### Given instruction
In the material below, change "sidebar tab" to "sidebar section" everywhere it appears, leave everything else unchanged, and omit the pictures.

### Supplied information
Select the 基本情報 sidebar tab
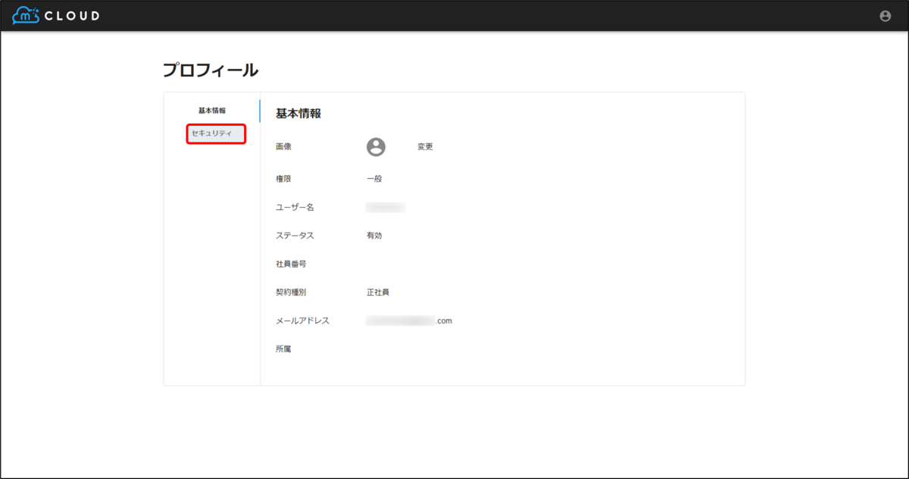The width and height of the screenshot is (909, 479). pyautogui.click(x=211, y=111)
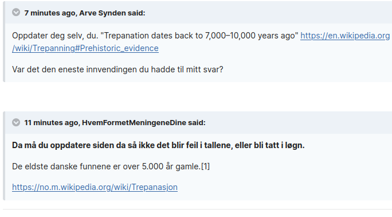This screenshot has height=217, width=392.
Task: Click the "11 minutes ago" timestamp text
Action: (x=51, y=123)
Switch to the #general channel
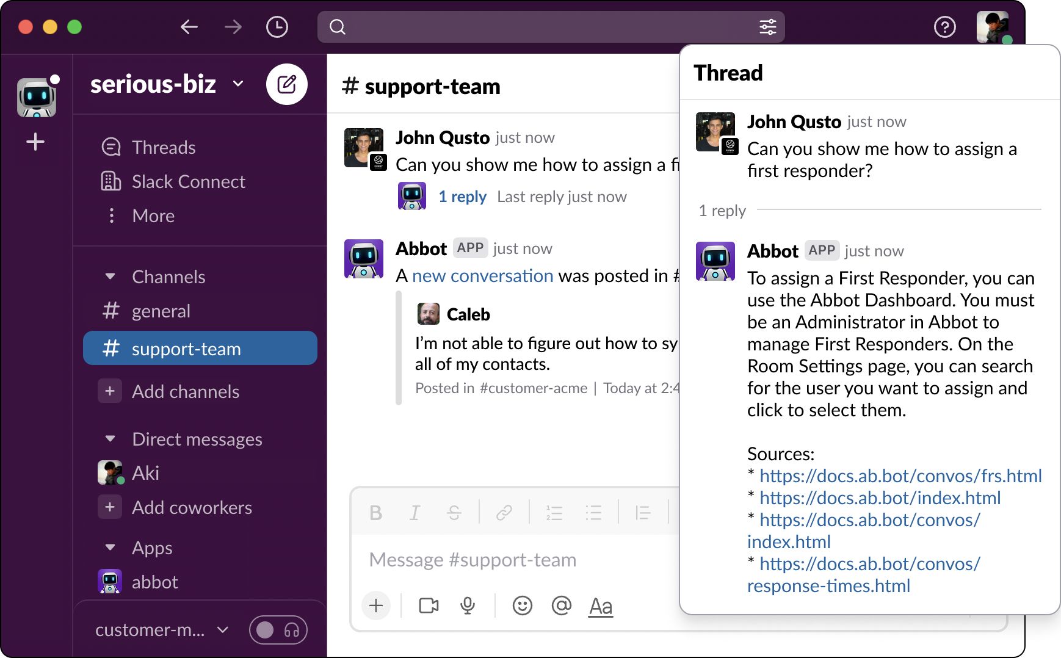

### The output
Select the 基本情報 sidebar section
The width and height of the screenshot is (909, 479). pyautogui.click(x=211, y=111)
This screenshot has height=217, width=392.
Task: Click the "11 minutes ago" timestamp text
Action: (x=51, y=123)
Switch to the #general channel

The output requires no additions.